O áudio que Luis Miranda insinua ter ressuscita a discussão sobre a validade de gravações não autorizadas enquanto provas judiciais
A pessoa que realizou a gravação não pode ser penalizada, diz Sergio Moro
Foto: Adriano Machado/Crusoé

O deputado Luis Miranda tem insinuado que gravou uma conversa com Jair Bolsonaro, no dia 20 de março, em que teria alertado o presidente sobre irregularidades na compra da Covaxin.

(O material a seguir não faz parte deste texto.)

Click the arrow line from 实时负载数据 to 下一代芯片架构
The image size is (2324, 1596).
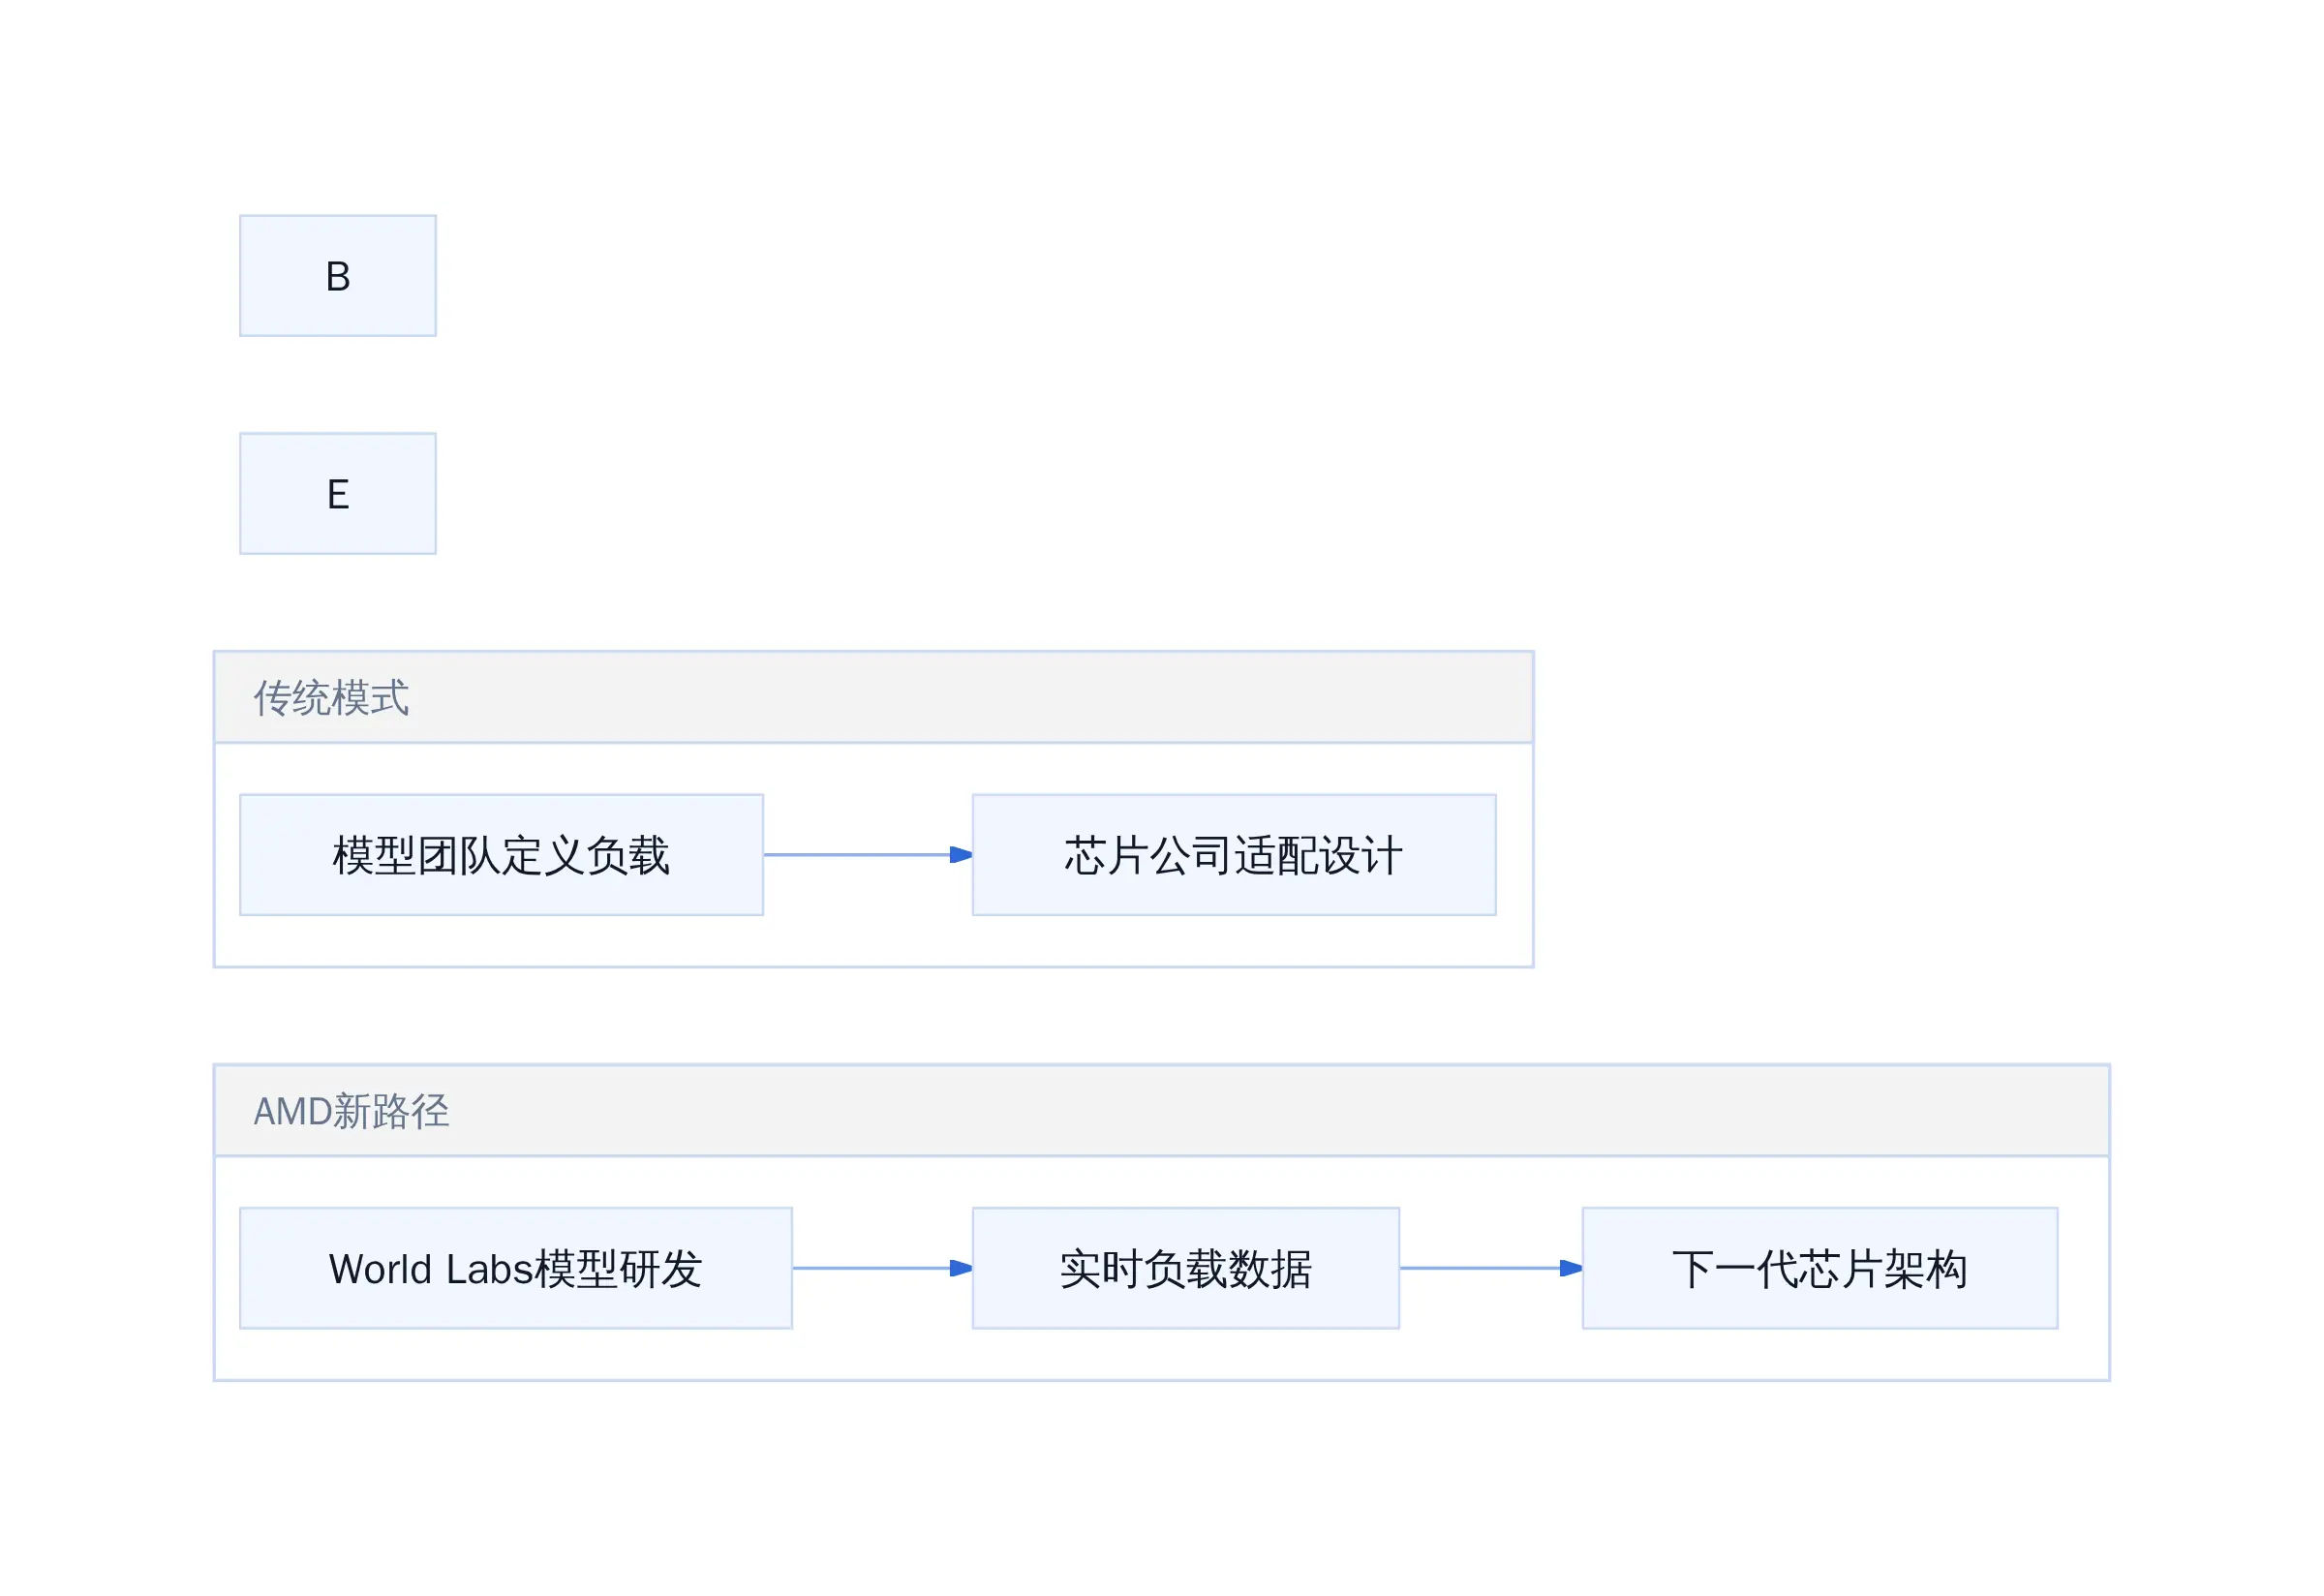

O áudio pode reforçar a tese de que Bolsonaro prevaricou ao não tomar providências sobre a denúncia.

Em sua coluna na Crusoé, Sergio Moro discorre sobre a validade de gravações não autorizadas enquanto provas judiciais.

Segundo o ex-juiz, de toda forma, gravar uma conversa que pode denunciar ilícitos sem autorização não é crime.

“Assim, ainda que a gravação não possa ser utilizada eventualmente como prova contra terceiro, pelo menos a pessoa que realizou a gravação não pode ser penalizada. A regra é clara e categórica e constitui um alívio para aqueles que, em circunstâncias extremas, se veem forçados a realizar gravações escondidas para denunciar ilícitos dos quais muitas vezes são vítimas. Não altera a regra o fato de o interlocutor gravado ser uma pessoa comum, um poderoso empresário ou uma elevada autoridade pública. A norma não faz qualquer distinção e seria absolutamente estranho, mesmo em uma República acostumada com privilégios, outorgar um tratamento especial dessa espécie.”